> _Parts of the exercise_:
1: From the canal hearing transcript, list every speaker who talks.
2: Write out the part of the canal hearing transcript that opens with the words "reason in favor" and closes with "them as rights.". Switch "vested interests" to "established claims" everywhere it appears.
3: Proceed with the canal hearing transcript from the point where it stops.
──────── Extract to read ────────
The CHAIRMAN. That statement will appeal to a great many people who regard only the commercial considerations involved, but there is also a large and respectable body of people who would like to know whether the continuing of these facilities will promote the operation and maintenance of the canal.

Col. WILSON. It will unquestionably, in my opinion, promote the efficient operation of the canal. Ships coming from Europe and ships bound for the United States must undoubtedly renew their meat supplies and ice supplies somewhere. It takes up to much expensive room that could be used for cargo for refrigerating space, and many of them have no refrigerating space or ice machines to bring large amounts of these things with them. They must know when they come here that they will find such supplies at reasonable prices. If it is important to know, they can cable ahead and find out what they can obtain and the prices at which they can purchase, so there will be no uncertainty about the food supplies for their ships. A steamship coming in here will have no time to send a steward around town to find out where he can obtain supplies. In this case we can ship the material here in cargo lots and deliver it to the ships as they tie up for passage through the locks. In the matter of cold-storage supplies there is no room here for two concerns; it would not pay two concerns to operate cold-storage plants here and divide the business. There is only business enough for one.

The CHAIRMAN. Now, you come to a point we will have to consider. Some people insist that this is something we should not do unless it is absolutely necessary.

Col. WILSON. It will result that there will be but one concern doing business here eventually. Then, if there must be one concern to do that business, it had better be kept in the hands of the Government, because it could be so handled by the canal authorities as to make it an inducement to bring commerce by this route rather than by competitive routes and make the canal successful. I know from my own experience in this market that there is not enough business for two or three people to go into business. There is no room here for a concessionaire. If we have a concessionaire, it will be handled just as such things have been handled in the past. It would become a stench to the shipping interests all over the world, whereas if we keep it in benevolent hands and have the proper attitude toward them it will certainly tend to bring ships here. In the next place, we have heard a great deal about the cost of coal.

The figures I have as to the cost of coal are from the Pacific Mail, on the other side, and the cost for the maintenance of passengers and members of the crew is about half the cost of the coal. This constitutes the second largest item in the material consumed-that is, the food service. Now, you know that we can not ordinarily vary the price of coal more than 5 per cent, but if you put the food supply where the prices may shoot up 50 per cent, then the cost of victualing the ship will control the question of whether it shall come here or take another route to destination. Another powerful

reason in favor of this proposition is that it is now in working operation, and can be let go at any time. There are many other questions to be considered in this connection. It has required a long time to build this plant up, but if we let it go we can not get it back. Other people will acquire vested interests, and when people acquire vested interests, it is hard to get rid of them. They claim them as rights.

Col. GOETHALS. There is another point to be considered in that connection. The merchants of Colon and Panama are anxious to take steps to prevent the United States authorities from trading with ships, desiring to secure that trade for themselves. Panama imposes a duty on all supplies that are brought through either to Colon or Panama. They also require duties on similar materials brought into the zone under our existing agreement, and merchants are taxed according to the amount of business they do.
──────── Record extracts ────────
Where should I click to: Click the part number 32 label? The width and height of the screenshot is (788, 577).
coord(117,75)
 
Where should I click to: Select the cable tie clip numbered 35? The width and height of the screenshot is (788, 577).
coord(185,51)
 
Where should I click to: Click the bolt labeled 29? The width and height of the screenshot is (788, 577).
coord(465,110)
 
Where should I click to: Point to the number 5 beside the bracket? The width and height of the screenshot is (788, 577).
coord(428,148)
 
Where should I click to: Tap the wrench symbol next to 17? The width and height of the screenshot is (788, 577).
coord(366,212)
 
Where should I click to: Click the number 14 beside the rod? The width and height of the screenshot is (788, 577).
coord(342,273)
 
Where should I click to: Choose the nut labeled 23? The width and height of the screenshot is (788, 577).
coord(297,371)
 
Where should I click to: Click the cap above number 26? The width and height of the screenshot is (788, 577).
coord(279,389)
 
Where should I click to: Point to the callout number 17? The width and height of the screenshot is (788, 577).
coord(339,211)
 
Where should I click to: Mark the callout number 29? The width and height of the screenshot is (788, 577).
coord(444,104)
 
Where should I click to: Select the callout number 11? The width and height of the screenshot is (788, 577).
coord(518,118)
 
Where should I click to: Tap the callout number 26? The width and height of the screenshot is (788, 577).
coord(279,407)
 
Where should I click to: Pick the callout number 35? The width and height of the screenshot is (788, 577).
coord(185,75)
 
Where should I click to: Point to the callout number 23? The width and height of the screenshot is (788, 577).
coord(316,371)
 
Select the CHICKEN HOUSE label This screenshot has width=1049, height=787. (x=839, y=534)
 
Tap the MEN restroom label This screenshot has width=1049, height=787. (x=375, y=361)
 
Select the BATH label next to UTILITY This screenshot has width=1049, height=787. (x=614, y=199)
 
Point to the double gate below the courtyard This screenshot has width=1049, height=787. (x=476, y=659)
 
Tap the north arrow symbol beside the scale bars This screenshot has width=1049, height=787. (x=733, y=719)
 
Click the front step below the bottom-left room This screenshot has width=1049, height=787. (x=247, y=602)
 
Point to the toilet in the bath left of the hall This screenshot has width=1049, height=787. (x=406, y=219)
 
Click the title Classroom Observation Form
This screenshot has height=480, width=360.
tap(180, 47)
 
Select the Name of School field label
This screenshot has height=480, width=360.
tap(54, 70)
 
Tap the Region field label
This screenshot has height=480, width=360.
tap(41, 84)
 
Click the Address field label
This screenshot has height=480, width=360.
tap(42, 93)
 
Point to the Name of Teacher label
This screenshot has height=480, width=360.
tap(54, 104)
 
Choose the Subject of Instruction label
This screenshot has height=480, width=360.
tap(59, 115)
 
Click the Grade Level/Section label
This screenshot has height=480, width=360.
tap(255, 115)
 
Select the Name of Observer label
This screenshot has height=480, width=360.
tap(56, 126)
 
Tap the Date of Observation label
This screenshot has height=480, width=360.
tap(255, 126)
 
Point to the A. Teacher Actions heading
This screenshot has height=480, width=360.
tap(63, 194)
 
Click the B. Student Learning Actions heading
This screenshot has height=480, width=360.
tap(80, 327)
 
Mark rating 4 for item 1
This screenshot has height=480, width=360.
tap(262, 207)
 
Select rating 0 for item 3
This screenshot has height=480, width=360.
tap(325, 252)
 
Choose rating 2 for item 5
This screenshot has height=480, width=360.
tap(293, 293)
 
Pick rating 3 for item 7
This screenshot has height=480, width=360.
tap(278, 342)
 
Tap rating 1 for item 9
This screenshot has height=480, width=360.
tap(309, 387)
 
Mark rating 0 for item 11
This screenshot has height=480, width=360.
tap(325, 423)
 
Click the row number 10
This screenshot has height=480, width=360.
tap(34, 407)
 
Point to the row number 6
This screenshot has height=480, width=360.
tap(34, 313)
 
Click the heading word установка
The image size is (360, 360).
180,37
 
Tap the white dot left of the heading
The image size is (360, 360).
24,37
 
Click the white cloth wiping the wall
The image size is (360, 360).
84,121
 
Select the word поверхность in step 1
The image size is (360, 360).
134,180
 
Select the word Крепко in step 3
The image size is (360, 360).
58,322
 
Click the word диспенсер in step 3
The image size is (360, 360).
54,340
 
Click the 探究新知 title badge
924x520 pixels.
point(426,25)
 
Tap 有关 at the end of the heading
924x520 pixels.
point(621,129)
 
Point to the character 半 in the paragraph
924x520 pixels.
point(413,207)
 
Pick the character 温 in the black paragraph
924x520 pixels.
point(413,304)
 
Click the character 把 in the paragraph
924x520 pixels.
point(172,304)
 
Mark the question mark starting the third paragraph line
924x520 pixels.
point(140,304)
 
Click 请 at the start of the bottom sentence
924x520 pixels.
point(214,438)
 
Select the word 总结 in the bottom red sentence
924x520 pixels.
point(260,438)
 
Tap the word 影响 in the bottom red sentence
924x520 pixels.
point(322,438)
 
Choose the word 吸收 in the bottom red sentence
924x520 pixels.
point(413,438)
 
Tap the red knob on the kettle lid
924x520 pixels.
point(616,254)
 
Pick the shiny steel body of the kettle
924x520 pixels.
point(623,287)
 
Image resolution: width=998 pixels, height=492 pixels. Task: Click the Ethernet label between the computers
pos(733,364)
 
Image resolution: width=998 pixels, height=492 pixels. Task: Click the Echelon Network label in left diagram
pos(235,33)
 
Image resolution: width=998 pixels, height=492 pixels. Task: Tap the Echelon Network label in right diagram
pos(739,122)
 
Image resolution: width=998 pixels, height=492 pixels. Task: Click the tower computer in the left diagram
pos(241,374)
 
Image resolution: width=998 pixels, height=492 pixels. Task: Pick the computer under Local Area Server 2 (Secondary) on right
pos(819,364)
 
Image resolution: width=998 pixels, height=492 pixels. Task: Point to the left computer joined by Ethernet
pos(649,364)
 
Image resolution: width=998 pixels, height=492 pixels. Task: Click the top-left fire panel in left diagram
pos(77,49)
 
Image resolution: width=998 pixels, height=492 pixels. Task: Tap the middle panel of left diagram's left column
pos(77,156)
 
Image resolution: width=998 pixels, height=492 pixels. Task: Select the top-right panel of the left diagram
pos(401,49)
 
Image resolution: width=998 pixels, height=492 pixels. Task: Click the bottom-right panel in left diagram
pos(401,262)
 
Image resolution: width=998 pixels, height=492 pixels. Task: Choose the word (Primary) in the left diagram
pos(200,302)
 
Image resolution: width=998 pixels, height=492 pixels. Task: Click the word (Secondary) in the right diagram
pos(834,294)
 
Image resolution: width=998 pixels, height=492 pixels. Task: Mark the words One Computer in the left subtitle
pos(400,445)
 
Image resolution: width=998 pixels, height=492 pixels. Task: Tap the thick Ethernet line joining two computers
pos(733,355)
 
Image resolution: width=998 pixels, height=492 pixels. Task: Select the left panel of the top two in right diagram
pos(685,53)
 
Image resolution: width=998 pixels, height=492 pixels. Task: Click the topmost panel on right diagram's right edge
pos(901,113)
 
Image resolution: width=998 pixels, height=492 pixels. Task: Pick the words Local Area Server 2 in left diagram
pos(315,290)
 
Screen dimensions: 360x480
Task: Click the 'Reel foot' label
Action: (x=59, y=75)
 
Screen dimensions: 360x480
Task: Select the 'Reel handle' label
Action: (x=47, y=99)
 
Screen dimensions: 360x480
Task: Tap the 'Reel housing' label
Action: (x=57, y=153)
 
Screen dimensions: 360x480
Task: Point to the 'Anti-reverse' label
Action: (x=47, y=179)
────────
> _Answers_:
1: The Chairman, Col. Wilson, Col. Goethals

2:
reason in favor of this proposition is that it is now in working operation, and can be let go at any time. There are many other questions to be considered in this connection. It has required a long time to build this plant up, but if we let it go we can not get it back. Other people will acquire established claims, and when people acquire established claims, it is hard to get rid of them. They claim them as rights.

3:
The CHAIRMAN. It is only a temporary executive agreement, is it not?

Col. GOETHALS. That is all. So that they will not be in a condition to add to that the profits they expect to make on their supplies and sell within reason to ships; and if they can not do this business, somebody must do it or the ships will use routes that will be most advantageous for them from the money point of view, including foodstuffs.

The CHAIRMAN. Then, you regard it as necessary for the successful operation of the canal that these facilities should be continued?

Col. GOETHALS. Yes, sir; it is absolutely one of the essentials to make this an attractive route.

The CHAIRMAN. The members of the committee are at liberty to ask any questions they desire.

Mr. SIMS. In case the Government should abandon this business, would it not run a great risk in getting anything like a competent subsistence department conducted simply for profit by individuals who might put in their own money, and would it not be more or less an experiment from the point of view of individuals or corporations, even though they might have the advantage of knowing how you conducted it?

Col. WILSON. Yes, sir; for the reason that this organization is a unique one. First, from the climatic point of view. Nothing of the kind ever existed before in the Tropics, and we have had to work out a great many problems. We have spent time and money in trying to learn to do it right, and it would be largely a matter of experiment for anyone else.

Mr. SIMS. And one that might prove disastrous?

Col. WILSON. Yes, sir.

Mr. SIMS. Not only to the individuals involved, but to the successful operation of the canal?

Col. WILSON. Yes, sir. I think these facilities are absolutely necessary for the successful operation of the canal, particularly at the present time, when it is new and untried.

Mr. SIMS. You do not think there is any way to dispose of these facilities to a purchaser except at great relative loss?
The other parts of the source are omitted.